> **RECORDED INFORMATION**:
>>

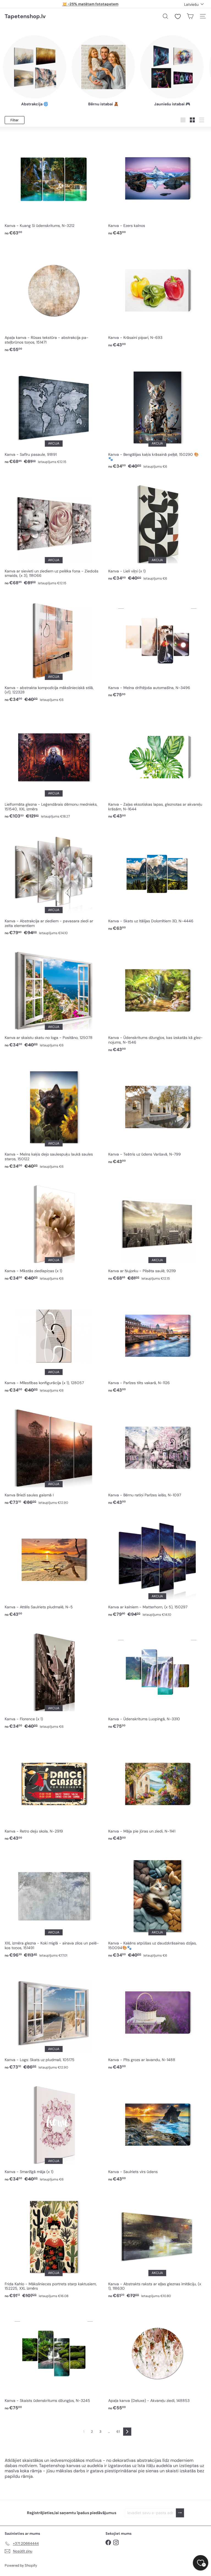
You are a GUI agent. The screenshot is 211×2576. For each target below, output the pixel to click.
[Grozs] (190, 16)
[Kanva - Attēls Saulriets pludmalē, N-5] (54, 1565)
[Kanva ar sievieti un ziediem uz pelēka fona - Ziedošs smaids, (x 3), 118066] (54, 532)
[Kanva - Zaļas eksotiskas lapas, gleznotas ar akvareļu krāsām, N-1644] (157, 765)
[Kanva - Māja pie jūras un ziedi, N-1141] (157, 1789)
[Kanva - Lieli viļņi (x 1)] (157, 529)
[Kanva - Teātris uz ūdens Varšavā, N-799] (157, 1112)
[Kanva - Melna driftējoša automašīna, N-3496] (157, 646)
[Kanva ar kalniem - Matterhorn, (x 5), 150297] (157, 1565)
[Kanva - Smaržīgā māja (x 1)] (54, 2130)
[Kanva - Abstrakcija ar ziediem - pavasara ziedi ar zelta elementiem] (54, 882)
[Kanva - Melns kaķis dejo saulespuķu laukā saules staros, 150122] (54, 1115)
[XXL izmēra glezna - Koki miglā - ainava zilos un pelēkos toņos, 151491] (54, 1904)
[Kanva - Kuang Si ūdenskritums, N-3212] (54, 184)
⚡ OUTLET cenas (90, 4)
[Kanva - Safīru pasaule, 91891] (54, 412)
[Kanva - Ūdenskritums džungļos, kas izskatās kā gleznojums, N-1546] (157, 998)
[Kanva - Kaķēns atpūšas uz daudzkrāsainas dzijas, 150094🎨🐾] (157, 1904)
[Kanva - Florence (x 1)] (54, 1677)
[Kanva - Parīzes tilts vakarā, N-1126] (157, 1341)
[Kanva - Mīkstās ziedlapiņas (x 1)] (54, 1229)
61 (118, 2431)
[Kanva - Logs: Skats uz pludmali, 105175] (54, 2018)
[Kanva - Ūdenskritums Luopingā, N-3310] (157, 1677)
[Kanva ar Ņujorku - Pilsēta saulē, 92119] (157, 1229)
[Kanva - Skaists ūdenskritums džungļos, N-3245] (54, 2358)
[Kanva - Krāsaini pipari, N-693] (157, 296)
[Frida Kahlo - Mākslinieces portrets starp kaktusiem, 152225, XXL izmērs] (54, 2244)
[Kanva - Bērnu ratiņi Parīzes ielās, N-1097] (157, 1453)
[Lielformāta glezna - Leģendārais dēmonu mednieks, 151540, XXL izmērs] (54, 765)
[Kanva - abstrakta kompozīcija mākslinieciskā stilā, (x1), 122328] (54, 648)
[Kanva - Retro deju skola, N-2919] (54, 1789)
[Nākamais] (127, 2431)
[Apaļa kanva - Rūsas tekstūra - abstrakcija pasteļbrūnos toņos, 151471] (54, 298)
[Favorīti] (178, 16)
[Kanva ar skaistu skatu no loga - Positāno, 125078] (54, 996)
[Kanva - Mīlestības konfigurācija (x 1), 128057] (54, 1341)
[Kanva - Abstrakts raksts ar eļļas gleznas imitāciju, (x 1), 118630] (157, 2244)
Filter (14, 120)
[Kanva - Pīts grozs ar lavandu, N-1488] (157, 2018)
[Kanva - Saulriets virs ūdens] (157, 2130)
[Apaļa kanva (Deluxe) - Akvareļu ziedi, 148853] (157, 2358)
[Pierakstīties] (180, 2512)
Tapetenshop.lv (25, 16)
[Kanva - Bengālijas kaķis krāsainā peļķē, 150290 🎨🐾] (157, 415)
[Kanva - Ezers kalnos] (157, 184)
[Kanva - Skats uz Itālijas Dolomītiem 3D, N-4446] (157, 879)
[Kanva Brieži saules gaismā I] (54, 1453)
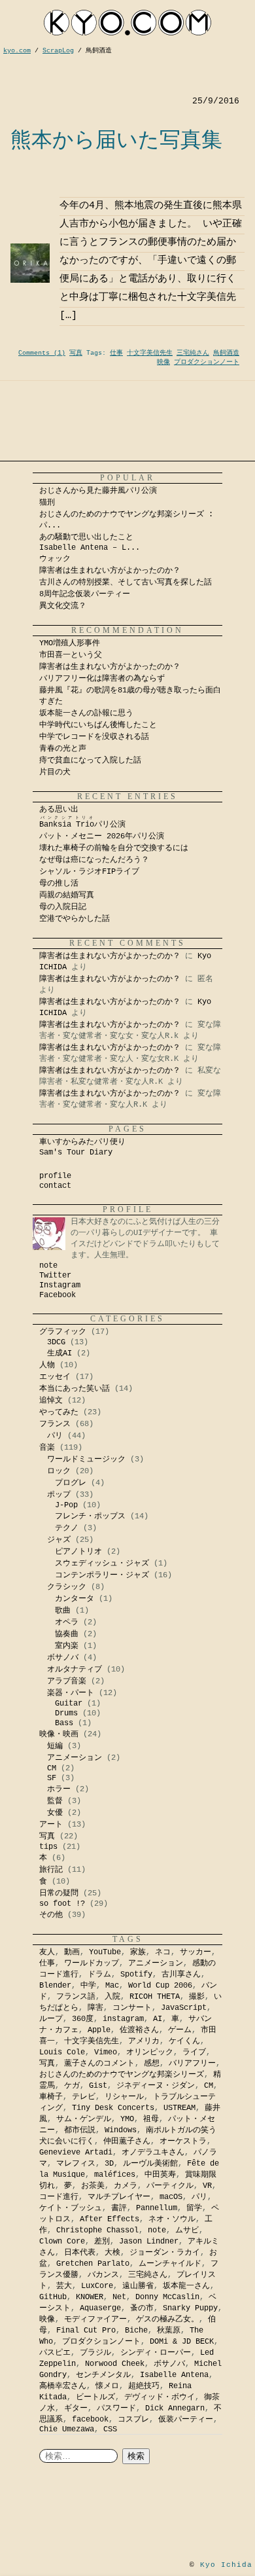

<<

> **YOUR TASK**:
Please return all of the entries word for word, excluding the pictures.

> **ANSWER FOR THE TASK**:
You are a GUI agent. The screenshot is 211×2576. For each target below, output the pixel to click.
[Grozs] (190, 16)
[Kanva - Attēls Saulriets pludmalē, N-5] (54, 1565)
[Kanva ar sievieti un ziediem uz pelēka fona - Ziedošs smaids, (x 3), 118066] (54, 532)
[Kanva - Zaļas eksotiskas lapas, gleznotas ar akvareļu krāsām, N-1644] (157, 765)
[Kanva - Māja pie jūras un ziedi, N-1141] (157, 1789)
[Kanva - Lieli viļņi (x 1)] (157, 529)
[Kanva - Teātris uz ūdens Varšavā, N-799] (157, 1112)
[Kanva - Melna driftējoša automašīna, N-3496] (157, 646)
[Kanva ar kalniem - Matterhorn, (x 5), 150297] (157, 1565)
[Kanva - Smaržīgā māja (x 1)] (54, 2130)
[Kanva - Abstrakcija ar ziediem - pavasara ziedi ar zelta elementiem] (54, 882)
[Kanva - Melns kaķis dejo saulespuķu laukā saules staros, 150122] (54, 1115)
[XXL izmēra glezna - Koki miglā - ainava zilos un pelēkos toņos, 151491] (54, 1904)
[Kanva - Kuang Si ūdenskritums, N-3212] (54, 184)
⚡ OUTLET cenas (90, 4)
[Kanva - Safīru pasaule, 91891] (54, 412)
[Kanva - Ūdenskritums džungļos, kas izskatās kā gleznojums, N-1546] (157, 998)
[Kanva - Kaķēns atpūšas uz daudzkrāsainas dzijas, 150094🎨🐾] (157, 1904)
[Kanva - Florence (x 1)] (54, 1677)
[Kanva - Parīzes tilts vakarā, N-1126] (157, 1341)
[Kanva - Mīkstās ziedlapiņas (x 1)] (54, 1229)
61 (118, 2431)
[Kanva - Logs: Skats uz pludmali, 105175] (54, 2018)
[Kanva - Ūdenskritums Luopingā, N-3310] (157, 1677)
[Kanva ar Ņujorku - Pilsēta saulē, 92119] (157, 1229)
[Kanva - Skaists ūdenskritums džungļos, N-3245] (54, 2358)
[Kanva - Krāsaini pipari, N-693] (157, 296)
[Frida Kahlo - Mākslinieces portrets starp kaktusiem, 152225, XXL izmērs] (54, 2244)
[Kanva - Bērnu ratiņi Parīzes ielās, N-1097] (157, 1453)
[Lielformāta glezna - Leģendārais dēmonu mednieks, 151540, XXL izmērs] (54, 765)
[Kanva - abstrakta kompozīcija mākslinieciskā stilā, (x1), 122328] (54, 648)
[Kanva - Retro deju skola, N-2919] (54, 1789)
[Nākamais] (127, 2431)
[Apaļa kanva - Rūsas tekstūra - abstrakcija pasteļbrūnos toņos, 151471] (54, 298)
[Favorīti] (178, 16)
[Kanva ar skaistu skatu no loga - Positāno, 125078] (54, 996)
[Kanva - Mīlestības konfigurācija (x 1), 128057] (54, 1341)
[Kanva - Abstrakts raksts ar eļļas gleznas imitāciju, (x 1), 118630] (157, 2244)
Filter (14, 120)
[Kanva - Pīts grozs ar lavandu, N-1488] (157, 2018)
[Kanva - Saulriets virs ūdens] (157, 2130)
[Apaļa kanva (Deluxe) - Akvareļu ziedi, 148853] (157, 2358)
[Pierakstīties] (180, 2512)
Tapetenshop.lv (25, 16)
[Kanva - Bengālijas kaķis krāsainā peļķē, 150290 🎨🐾] (157, 415)
[Kanva - Ezers kalnos] (157, 184)
[Kanva - Skats uz Itālijas Dolomītiem 3D, N-4446] (157, 879)
[Kanva Brieži saules gaismā I] (54, 1453)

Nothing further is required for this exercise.